MATERIAL SUPPLIED:

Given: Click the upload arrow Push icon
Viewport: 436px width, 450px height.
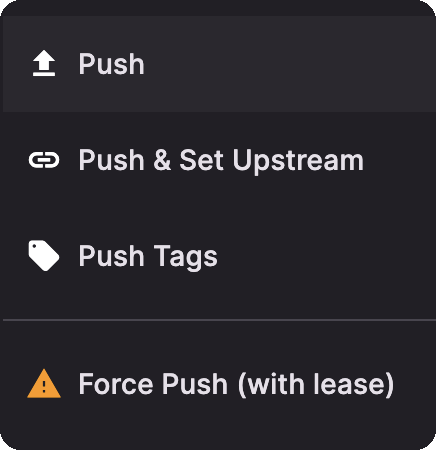Looking at the screenshot, I should click(44, 63).
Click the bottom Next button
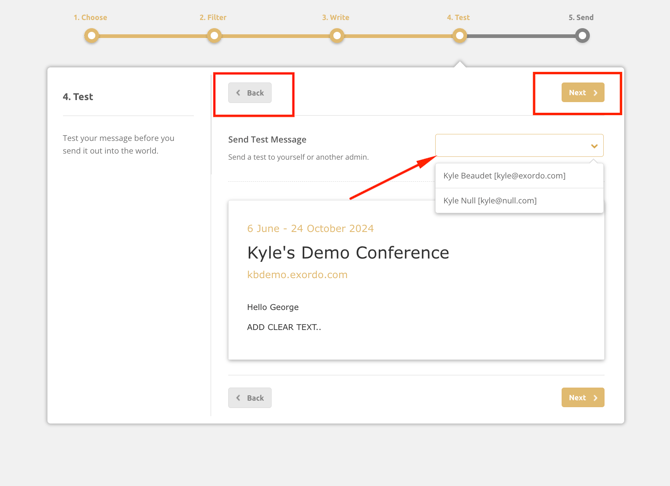This screenshot has height=486, width=670. tap(582, 398)
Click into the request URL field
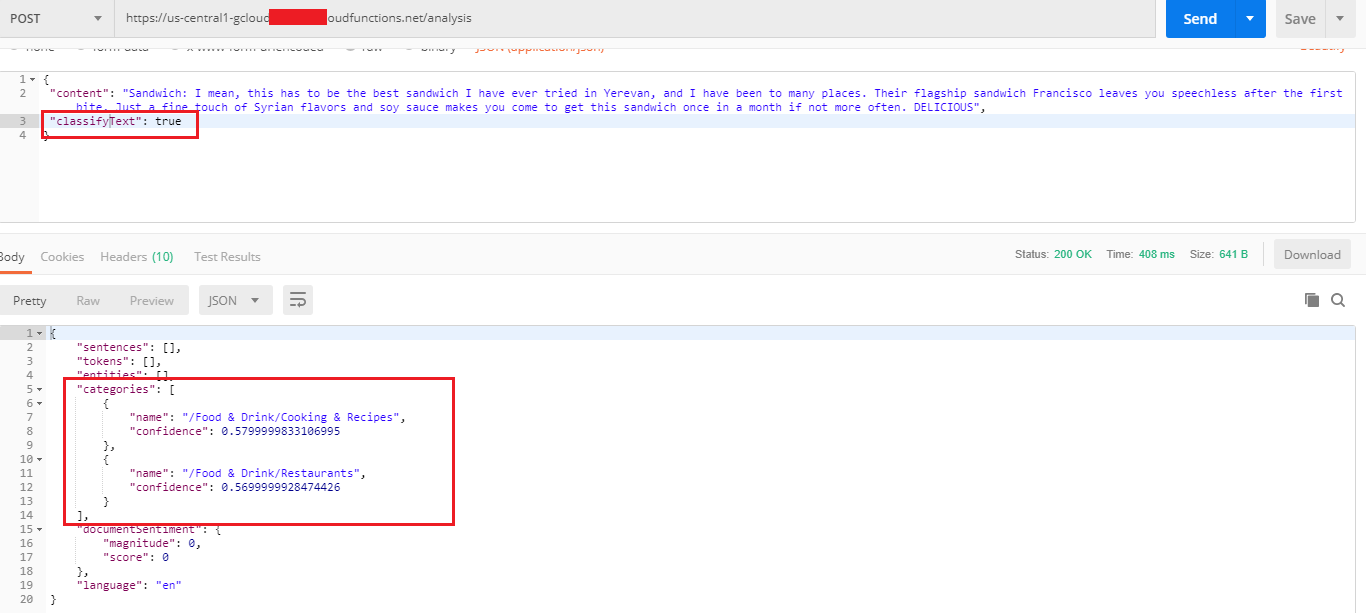 [x=640, y=18]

PROBLEM REQUIREMENTS:
Where the line containing "Click the bottom Next button" appears, begin writing out the lines word for word, and continue through the last line of the data, leaving out pictures.

SOLVED PROBLEM:
Click the bottom Next button
This screenshot has height=486, width=670. tap(582, 398)
Click into the request URL field
 [x=640, y=18]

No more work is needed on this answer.